Researchers have proposed various techniques to address the challenges in dialogue summarization. Below, we categorize these techniques and link them to the challenges they primarily address.

Approach Categories by Challenge

Challenge	Approach Category	Representative Papers
Language	Pre-training	Raffel et al. (2020), Zou et al. (2021), Zhou et al. (2023)
	Training tasks	Zhu et al. (2020), Khalifa et al. (2021), Bertsch et al. (2022)
	Pre-processing	Ganesh & Dingliwal (2019)
Structure	Architecture modification	Li (2022), Lei et al. (2021), Gao et al. (2023), Hua et al. (2023)
	Pre-training	Lee et al. (2021), Peysakhovich & Lerer (2023), Xu et al. (2024)
	Training tasks	Feng et al. (2021), Liu et al. (2021), Yang et al. (2022)
	Importance measures	Reimers & Gurevych (2019), Liang et al. (2023)
Comprehension	Architecture modification	Wang et al. (2023)
Speaker	Training tasks	Gan et al. (2021), Qi et al. (2021), Naraki et al. (2022)
	Architecture modification	Lei et al. (2021), Liu et al. (2021), Hua et al. (2022)
	Pre-processing	Joshi et al. (2020), Lee et al. (2021)
	Post-processing	Fang et al. (2022), Liu & Chen (2022)
Salience	Training tasks	Chauhan et al. (2022), Liu et al. (2022), Ghadimi & Beigy (2022)
	Architecture modification	Li et al. (2021), Hua et al. (2023)
	Human feedback	Chen et al. (2023)
	Loss function	Huang et al. (2023)
	Pre-processing	Liu & Chen (2021), Jung et al. (2023)
Factuality	Training tasks	Gan et al. (2021), Tang et al. (2022)
	Architecture modification	Wu et al. (2021), Zhao et al. (2021), Nair et al. (2023)
	Human feedback	Chen et al. (2023)
	Loss function	Liu et al. (2022), Huang et al. (2023)
	Post-processing	Fu et al. (2021), Li et al. (2023)

Noteworthy Techniques

Graph-based Models: Using graph structures to represent dialogue components, their relationships, and semantic connections.
- Lei et al. (2021), Hua et al. (2022), Gao et al. (2023)
Hierarchical Encoders: Processing dialogue at multiple levels (words, turns, topics) to capture different structural elements.
- Zhu et al. (2020), Lei et al. (2021)
Multi-stage Approaches: Breaking long dialogues into manageable segments before summarization.
- Zhang et al. (2021), Laskar et al. (2023), Sharma et al. (2023)
Contrastive Learning: Using positive and negative examples to help models distinguish between important and irrelevant content.
- Liu et al. (2022), Huang et al. (2023)
Sketch-based Generation: Creating a structural outline before generating the full summary.
- Wu et al. (2021)

📚 Datasets

We identified 18 widely-used datasets across different dialogue subdomains. For detailed information, see our datasets overview.

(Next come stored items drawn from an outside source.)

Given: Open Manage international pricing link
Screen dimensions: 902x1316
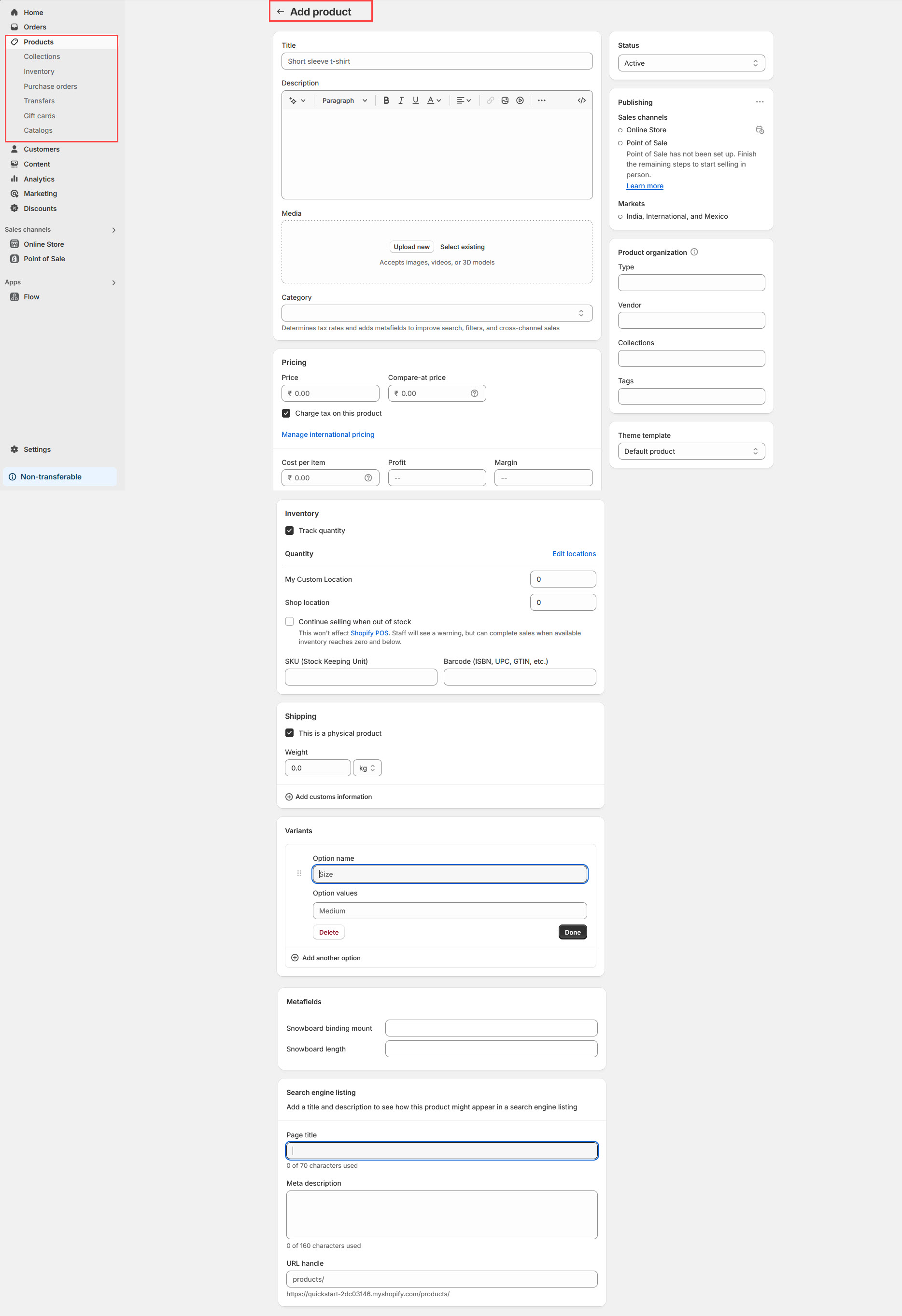Looking at the screenshot, I should click(328, 434).
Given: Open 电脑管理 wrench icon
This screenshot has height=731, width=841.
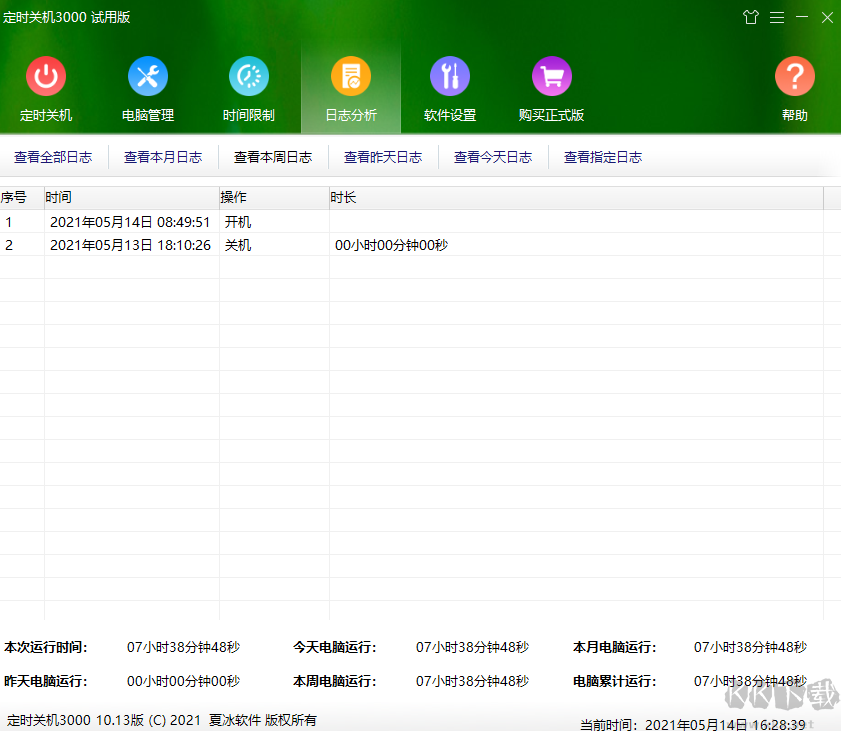Looking at the screenshot, I should (148, 77).
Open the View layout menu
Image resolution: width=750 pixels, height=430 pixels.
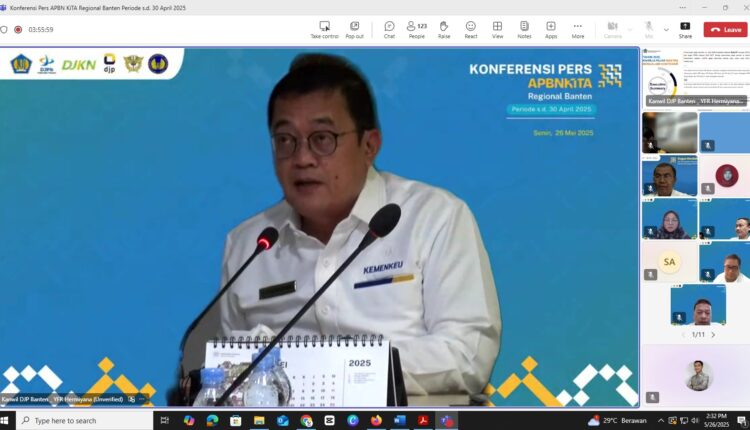point(497,29)
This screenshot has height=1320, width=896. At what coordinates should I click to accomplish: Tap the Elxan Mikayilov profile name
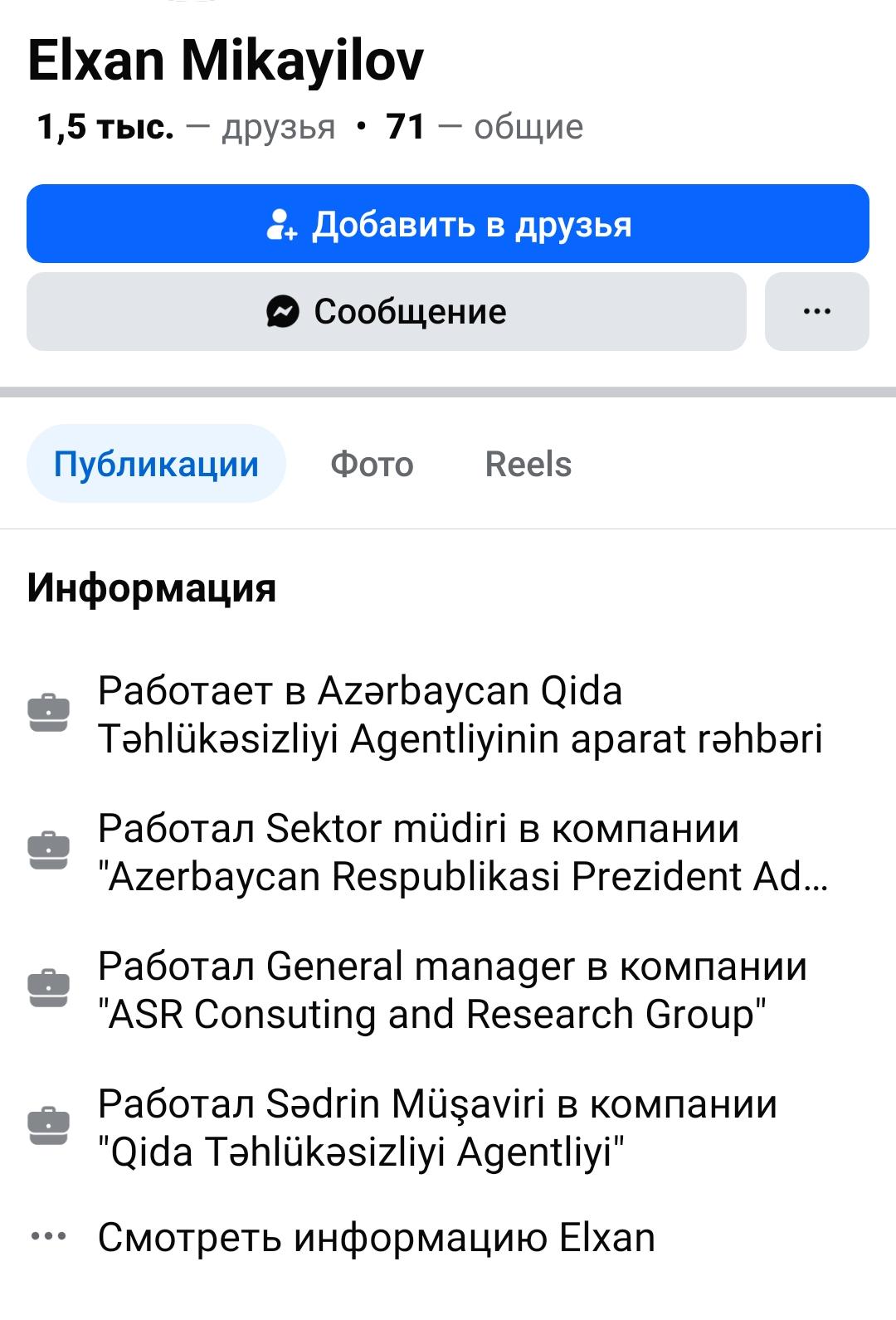226,61
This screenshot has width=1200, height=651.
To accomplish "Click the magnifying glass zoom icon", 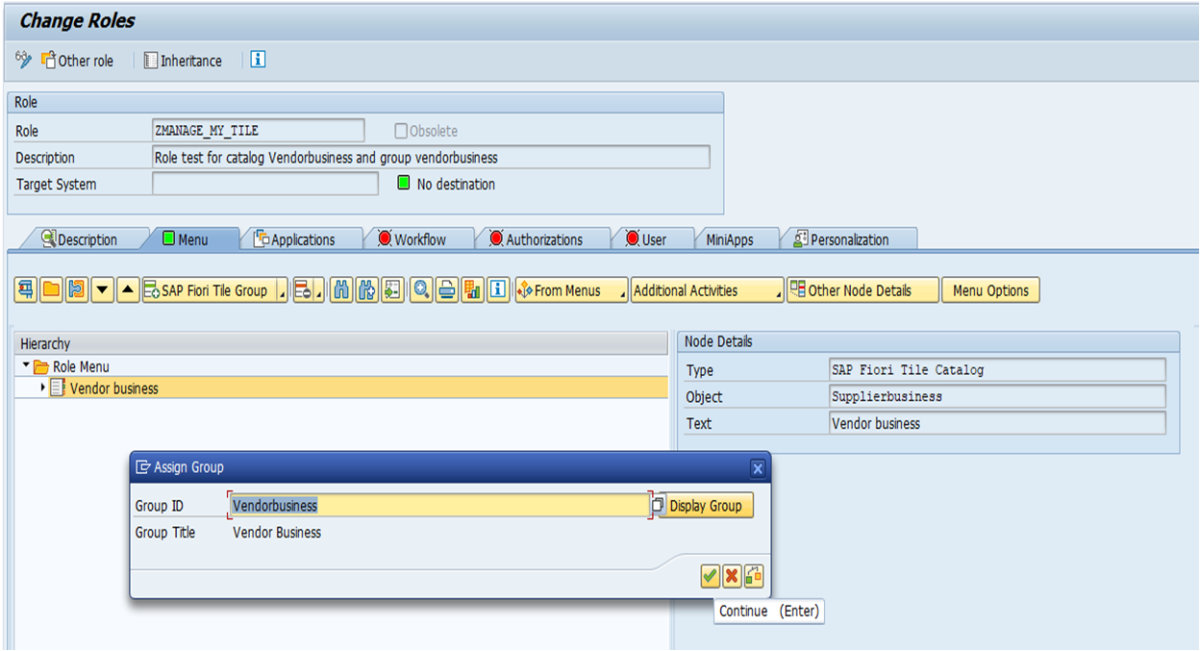I will (421, 290).
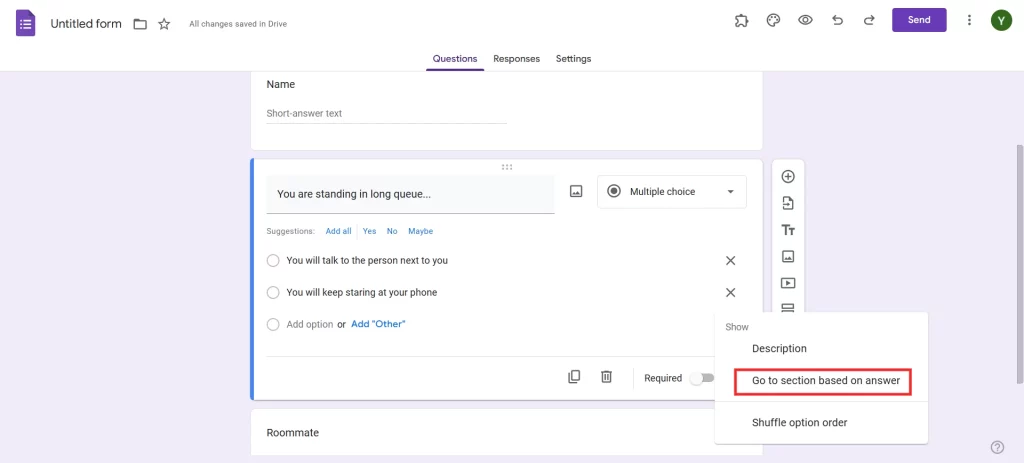Image resolution: width=1024 pixels, height=463 pixels.
Task: Star the Untitled form
Action: pyautogui.click(x=164, y=23)
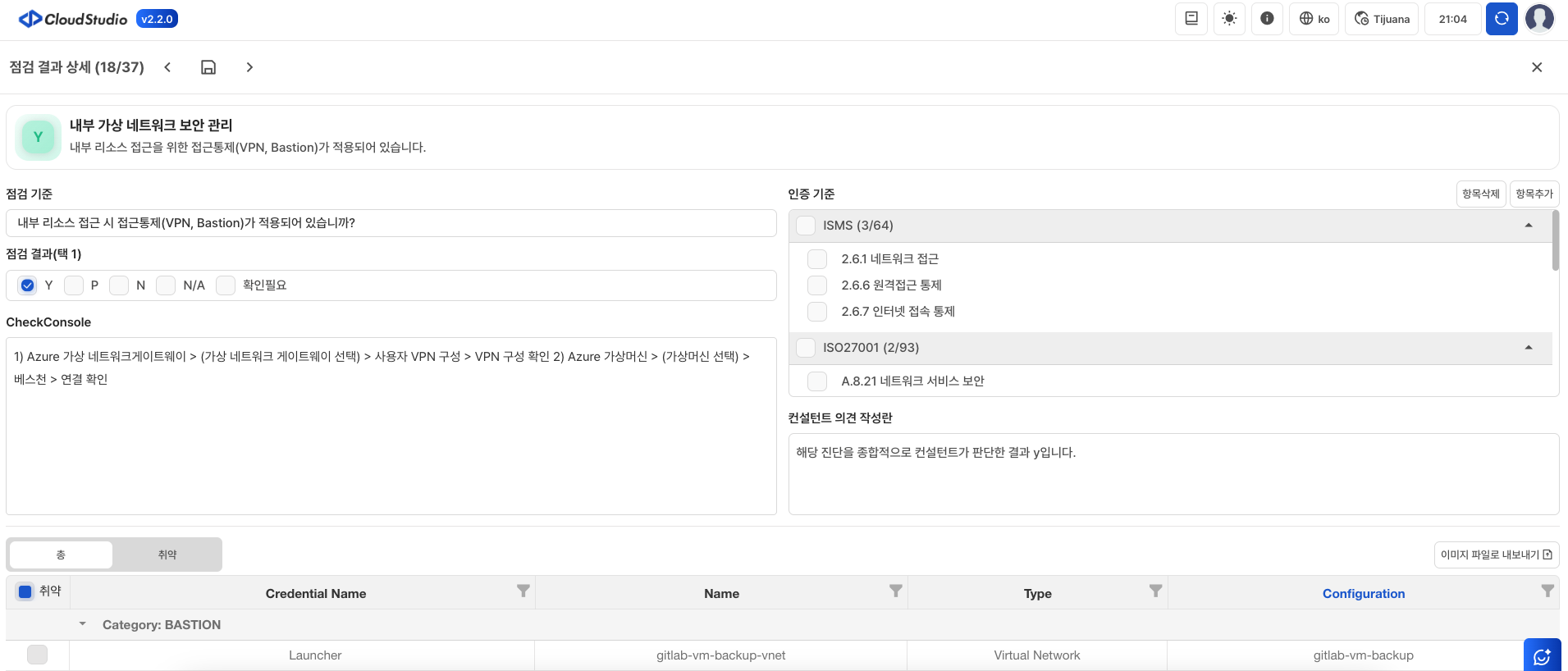Viewport: 1568px width, 671px height.
Task: Check the 2.6.1 네트워크 접근 item
Action: 817,259
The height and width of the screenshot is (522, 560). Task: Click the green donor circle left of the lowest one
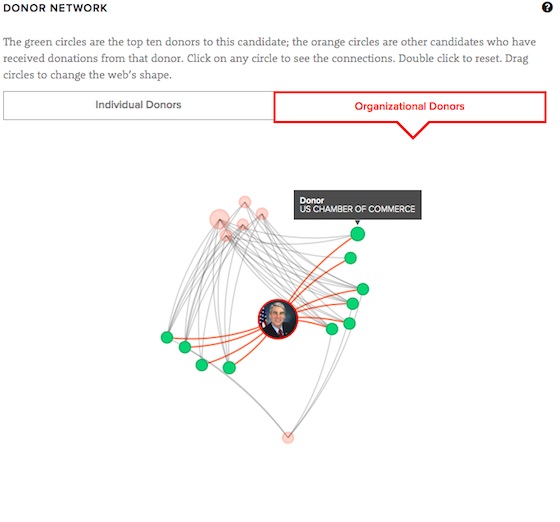(202, 365)

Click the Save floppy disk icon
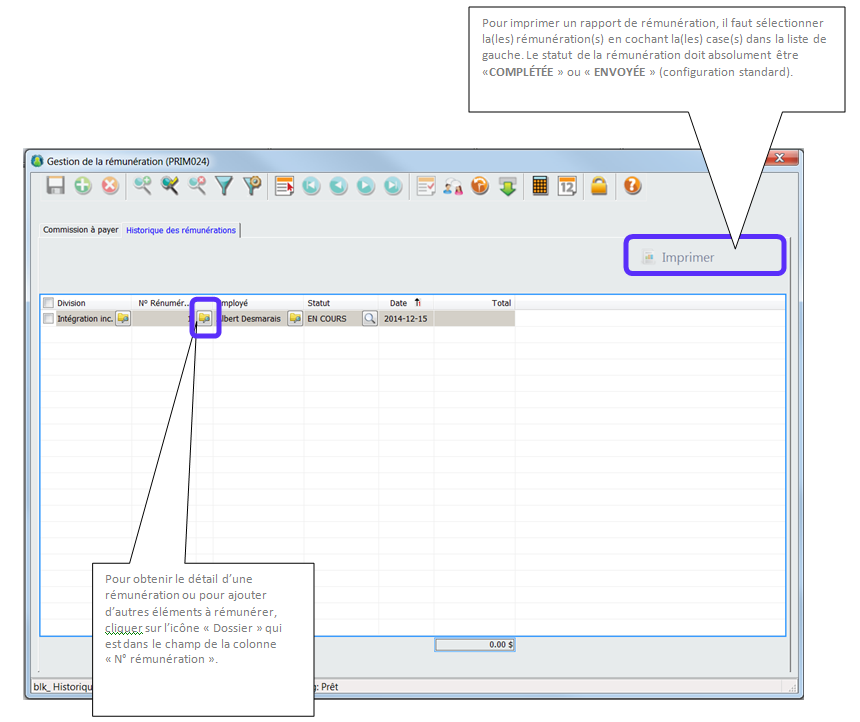pyautogui.click(x=56, y=185)
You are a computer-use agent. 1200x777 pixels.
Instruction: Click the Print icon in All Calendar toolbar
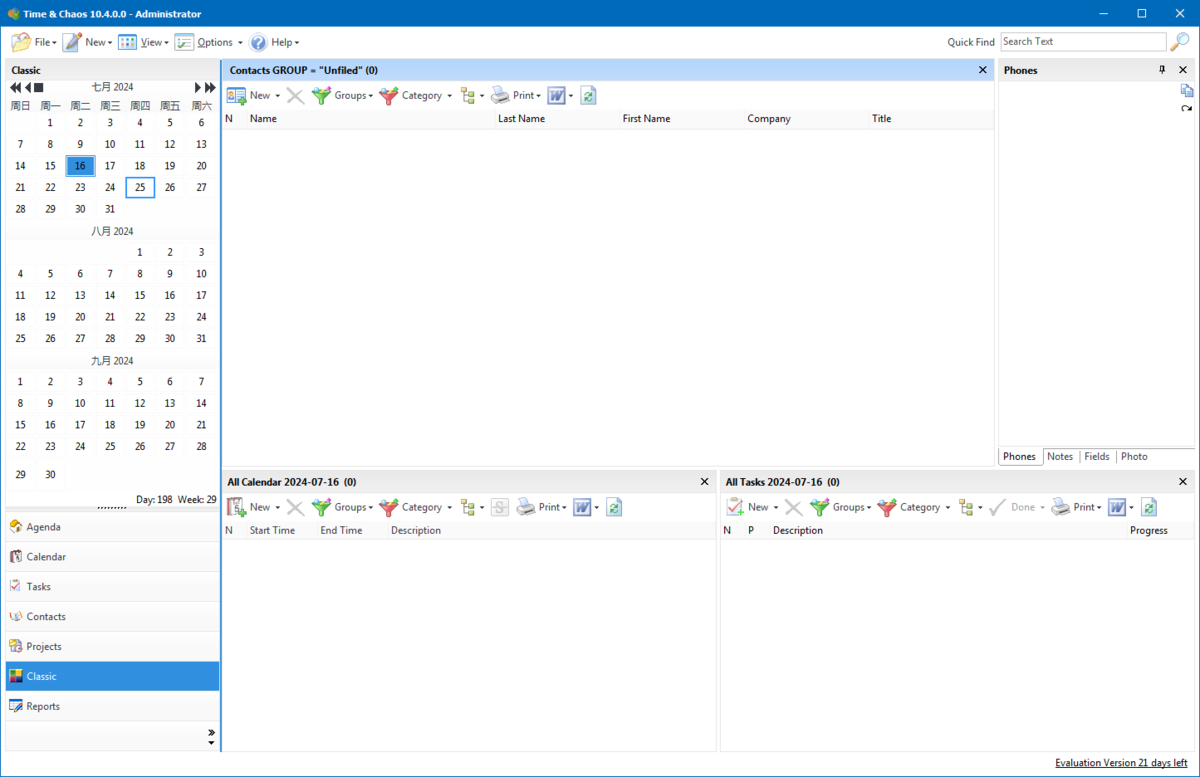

We identified 18 widely-used datasets across different dialogue subdomains. These datasets vary in size, complexity, and the challenges they primarily address.

Datasets by Subdomain

Subdomain	Dataset	Primary Challenge	Key Characteristics	Usage Count
Daily Chat	DialogSum	Speaker	13k dialogues, ~1k tokens input, ~130 tokens summary	26
Online Chat	SAMSum	Speaker, Salience	16k dialogues, 2-3 speakers, ~94 tokens per conversation	68
	FORUM	Salience	100 discussion threads from online forums	5
	CRD3	Language	159 episodes, ~2550 turns per dialogue	6
Meeting	AMI	Salience, Comprehension	137 business meetings, ~6k tokens, 535 turns, 4 speakers	63
	ICSI	Salience, Language	59 academic meetings, ~13k tokens, 819 turns, 6 speakers	21
	QMSum	Salience, Language	232 meetings, 1.8k query-summary pairs	18
	Elitr	Salience	120 technical project meetings, ~7k words	7
	MeetingBank	Structure	1366 city council meetings, ~28k tokens per transcript	7
Screenplay	MediaSum	Structure	463.6k media interview transcripts	15
	SummScreen	Speaker, Salience	27k TV series transcripts, ~6.6k tokens	8
Customer Service	TweetSumm	Language	1.1k Twitter customer support exchanges	7
	TODSum	Language, Factuality	10k task-oriented dialogues	6
Medical	MTS-Dialog	Comprehension	1.7k doctor-patient conversations	5
Debates	ADSC	Comprehension	45 two-party dialogues on social/political topics	5
Others	ConvoSumm	Salience	2k dialogues from various sources	5
	Ferranti	Factuality	4k items for factual error correction	5
	DialSum	Comprehension	Two-party discussion on images	10

Data Augmentation Techniques

Due to the limited number of available datasets, researchers have explored methods to artificially generate datasets:

Weak labeling: Using heuristics to generate proxy summaries (Sznajder et al., 2022)
Paraphrasing: Modifying existing dialogues while maintaining coherence (Liu et al., 2022; Wahle et al., 2022, 2023)
Structure alteration: Random modifications to conversation structures (Chen & Yang, 2021; Park et al., 2022)
LLM generation: Using language models to create ground truth summaries (Asi et al., 2022; Nair et al., 2023; Zhou et al., 2023)

📏 Evaluation Metrics

For a detailed analysis of evaluation metrics used in dialogue summarization, see our metrics overview.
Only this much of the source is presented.